__PROBLEM TO SOLVE__: From the line that contains "Expand the certs folder" through the closing line of the entries, write out each line exactly; pictures stay out.

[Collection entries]
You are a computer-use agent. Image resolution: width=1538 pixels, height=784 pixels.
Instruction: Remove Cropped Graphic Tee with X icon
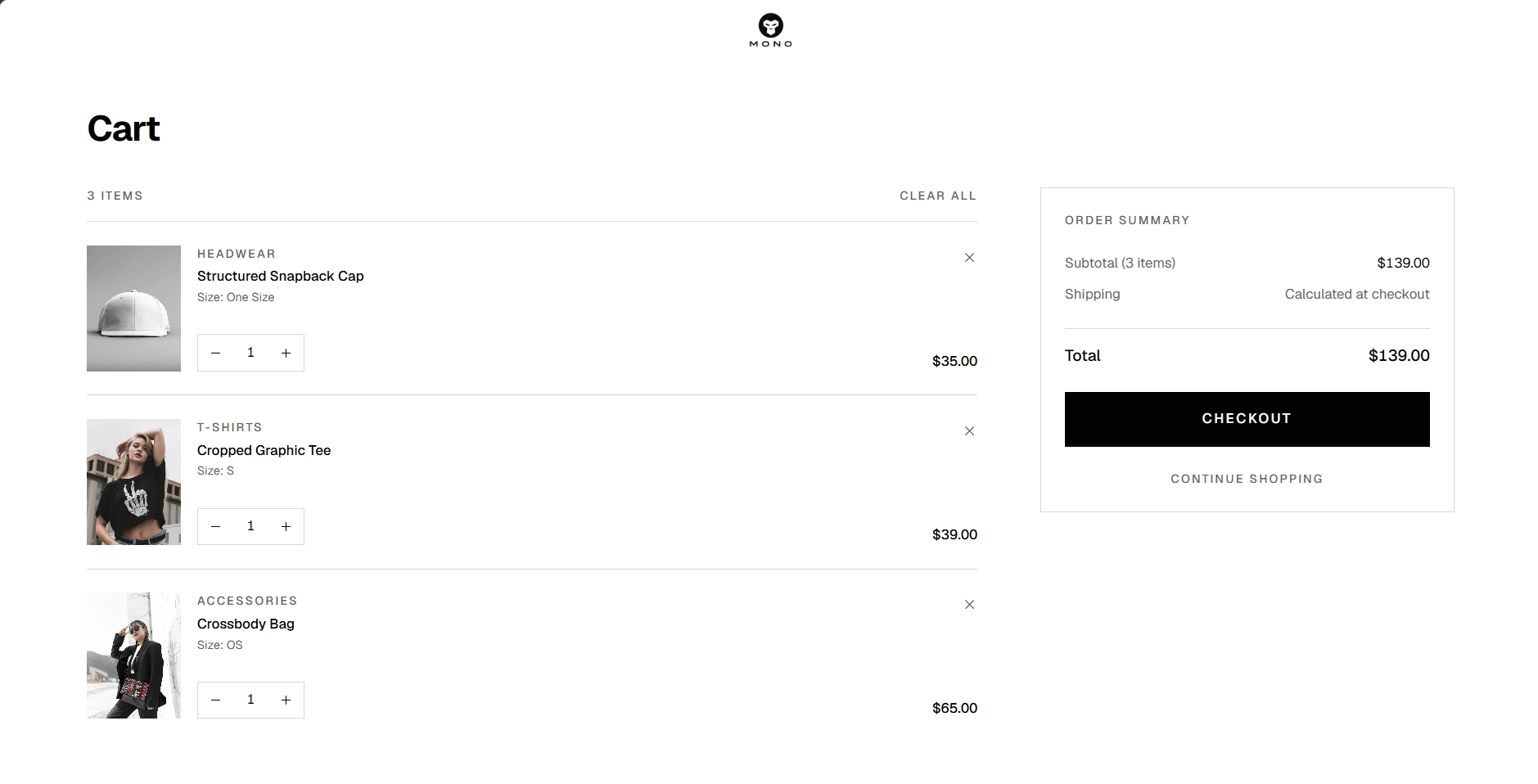point(969,431)
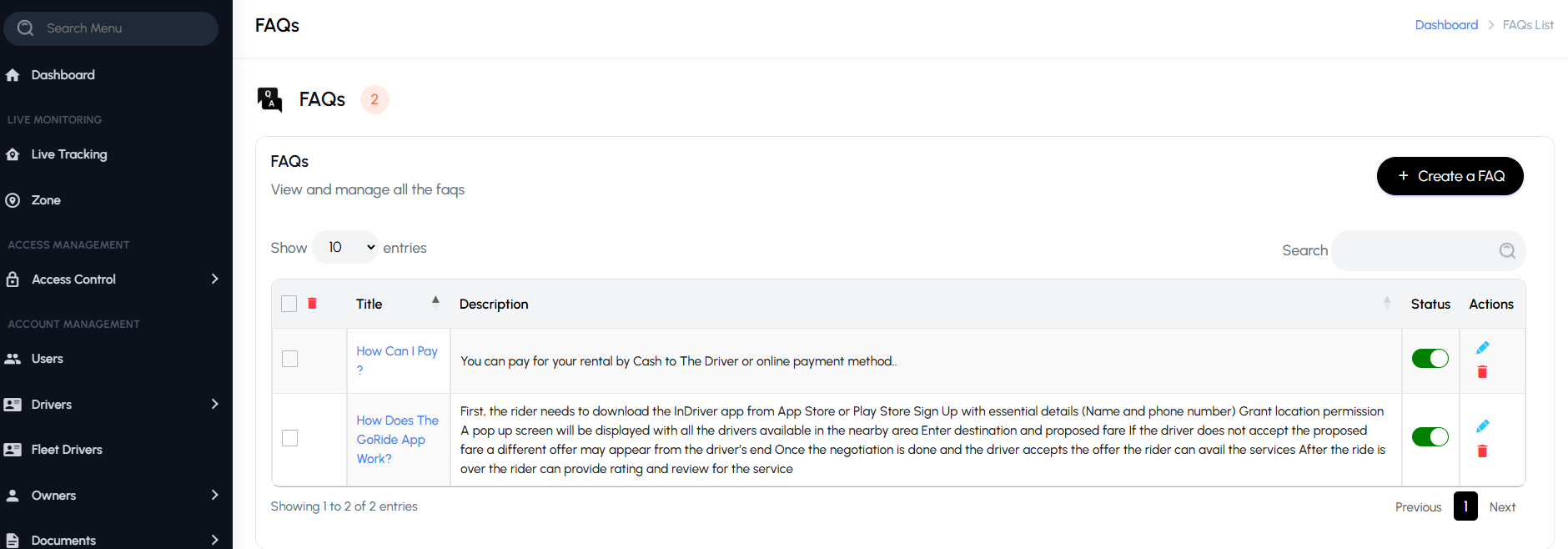Expand the Access Control submenu
The width and height of the screenshot is (1568, 549).
(x=214, y=279)
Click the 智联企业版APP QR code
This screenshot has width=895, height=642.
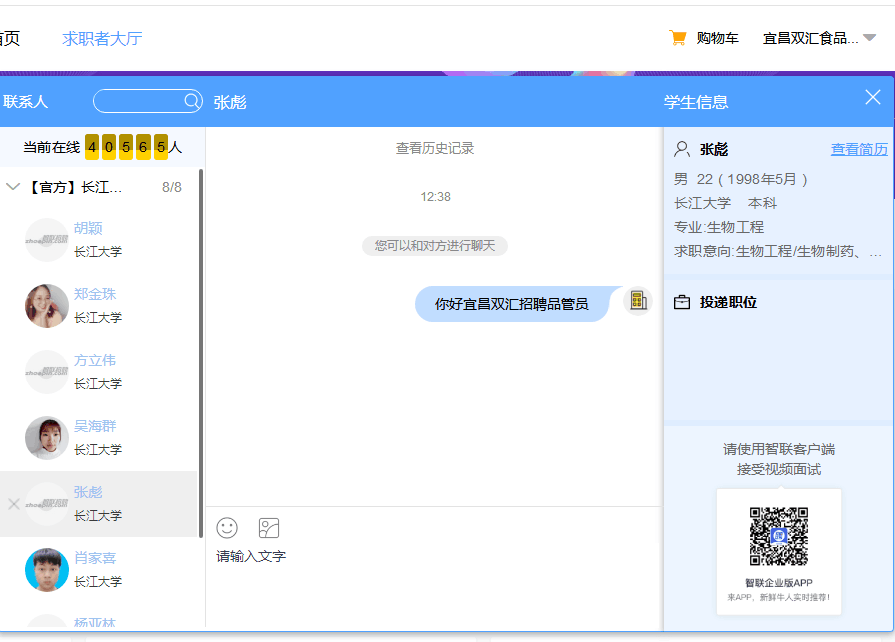pos(779,537)
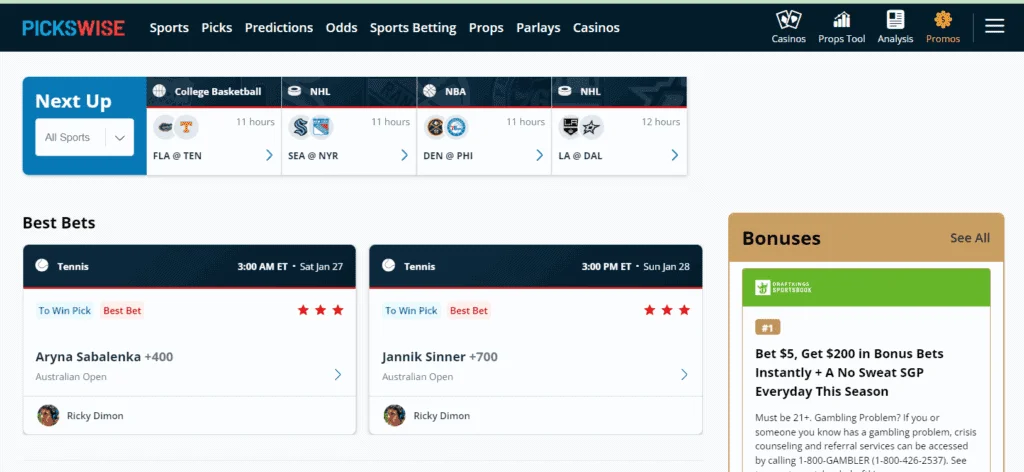Open the Casinos cards icon

tap(788, 21)
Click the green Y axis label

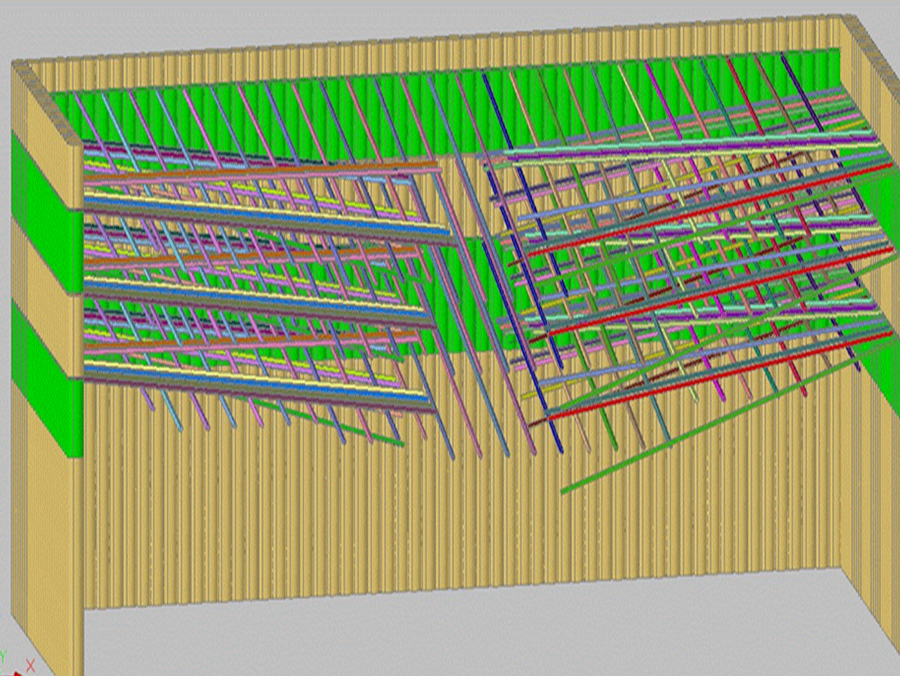tap(3, 655)
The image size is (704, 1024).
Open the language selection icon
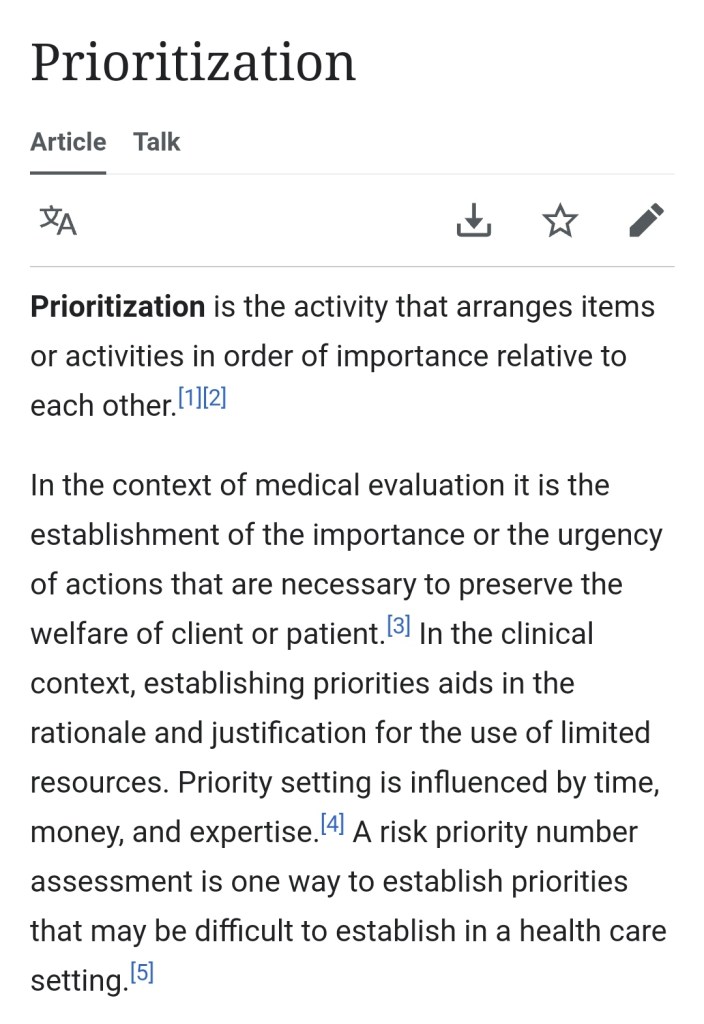[58, 220]
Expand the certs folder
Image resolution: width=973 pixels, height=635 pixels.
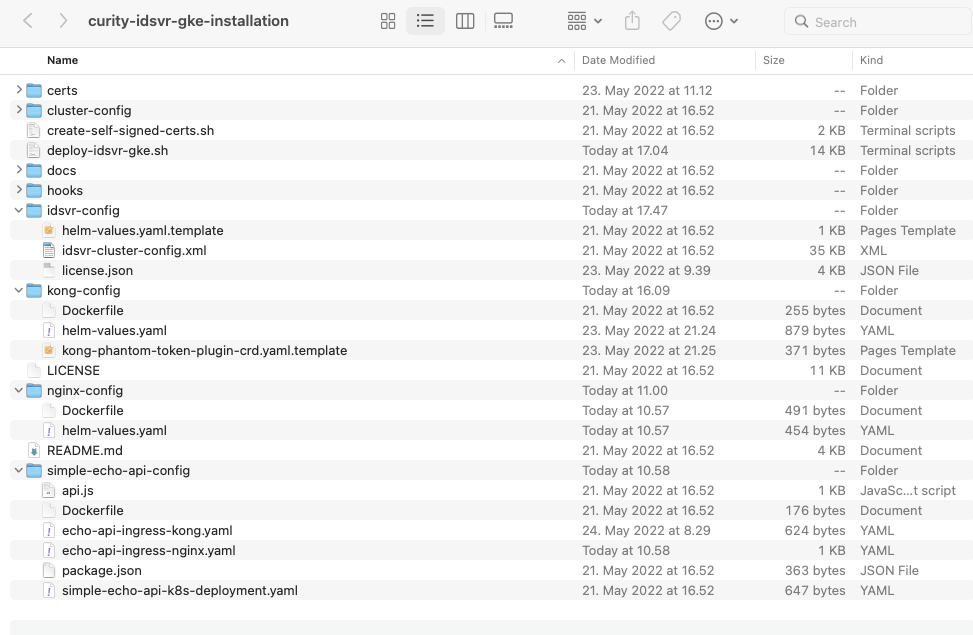[18, 90]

__ANSWER BOX__:
Expand the certs folder
Image resolution: width=973 pixels, height=635 pixels.
[18, 90]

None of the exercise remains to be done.